■ Work task ■
Work out how many lines in the records include the word "computer", then answer with nothing but that number.

Items from a data source:
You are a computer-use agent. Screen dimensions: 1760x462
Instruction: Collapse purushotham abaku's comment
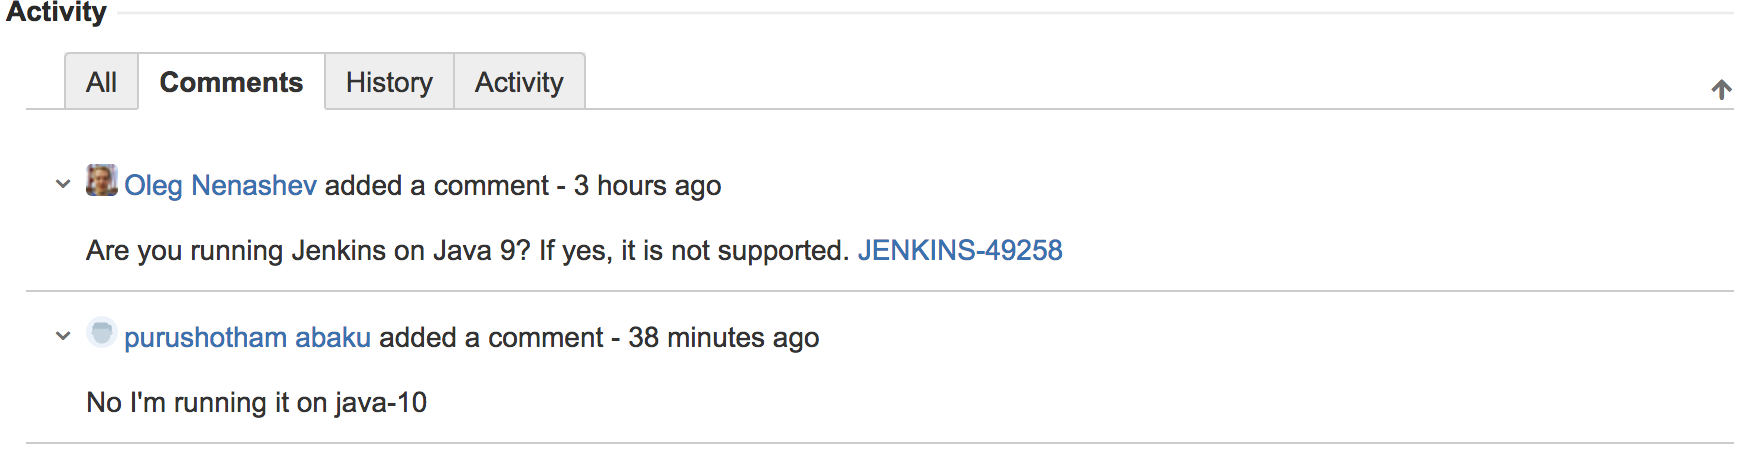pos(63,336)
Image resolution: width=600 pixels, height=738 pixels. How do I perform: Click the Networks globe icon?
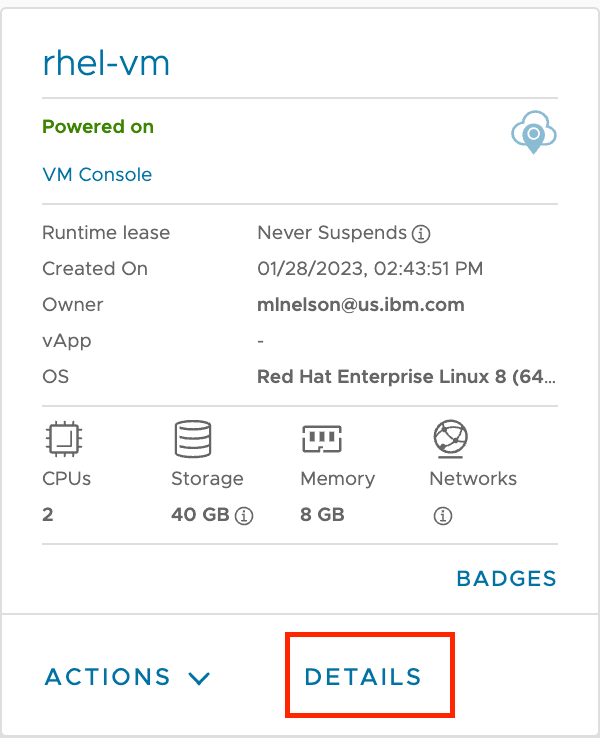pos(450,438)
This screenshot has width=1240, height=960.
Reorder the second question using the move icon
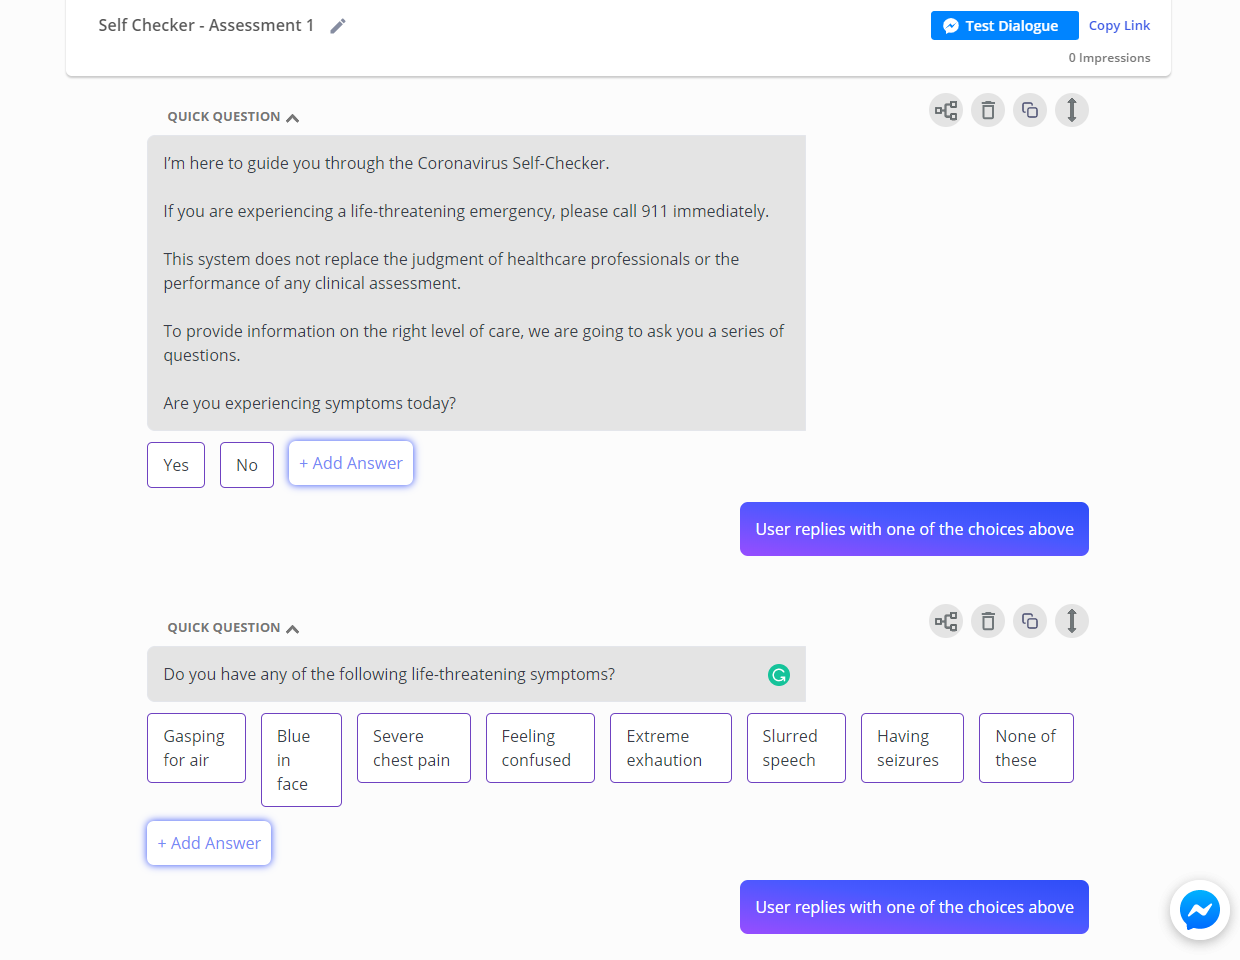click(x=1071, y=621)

--

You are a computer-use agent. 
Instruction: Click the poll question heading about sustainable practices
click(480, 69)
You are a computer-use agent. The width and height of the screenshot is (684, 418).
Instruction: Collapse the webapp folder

* * *

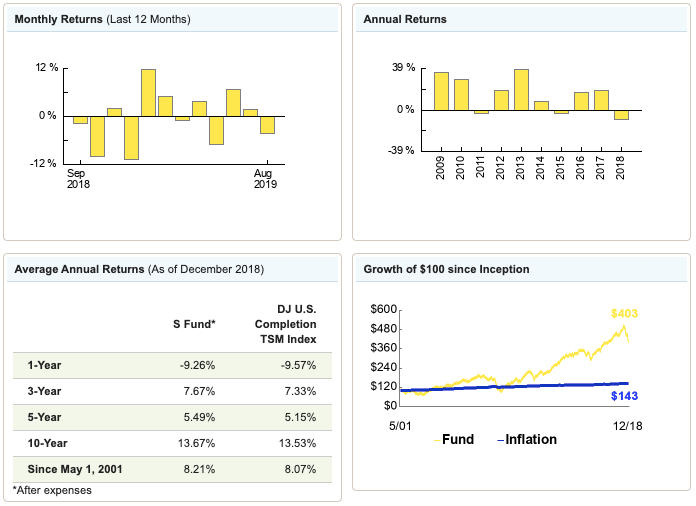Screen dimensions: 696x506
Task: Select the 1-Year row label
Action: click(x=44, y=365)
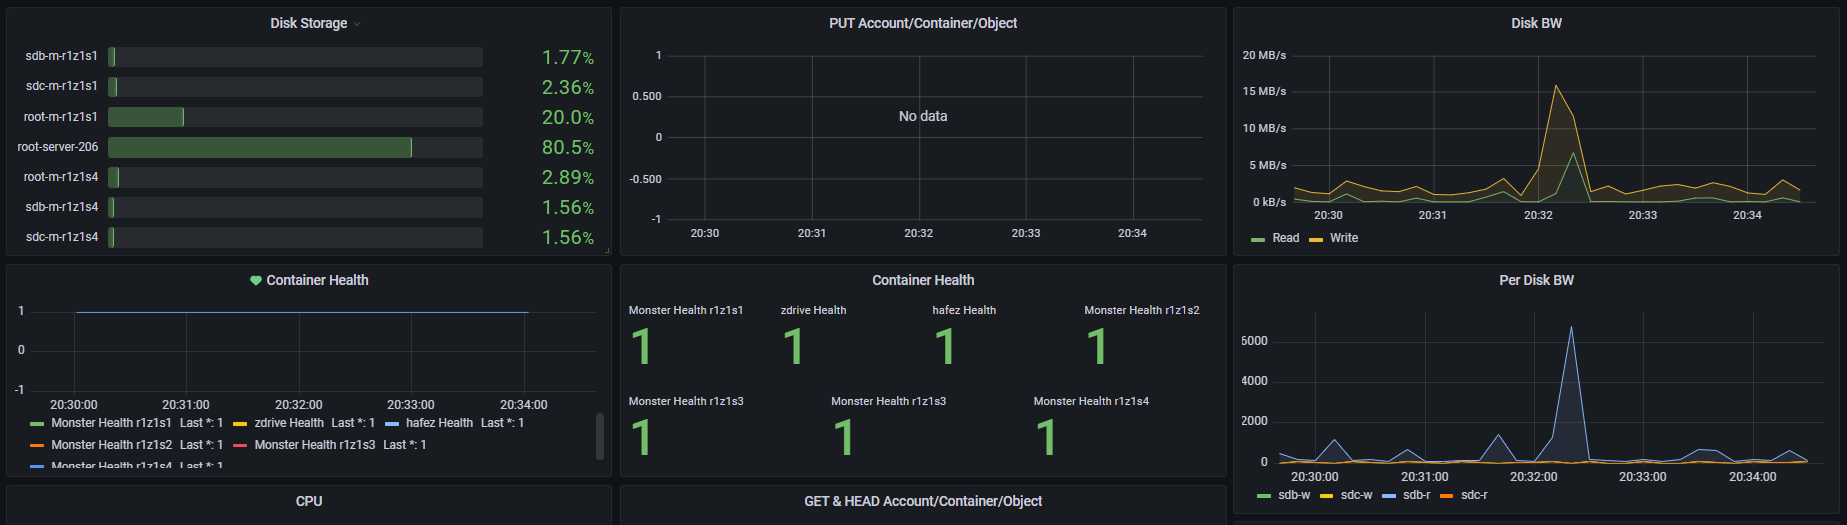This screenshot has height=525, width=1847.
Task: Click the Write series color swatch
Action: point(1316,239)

■ Exercise response ■
3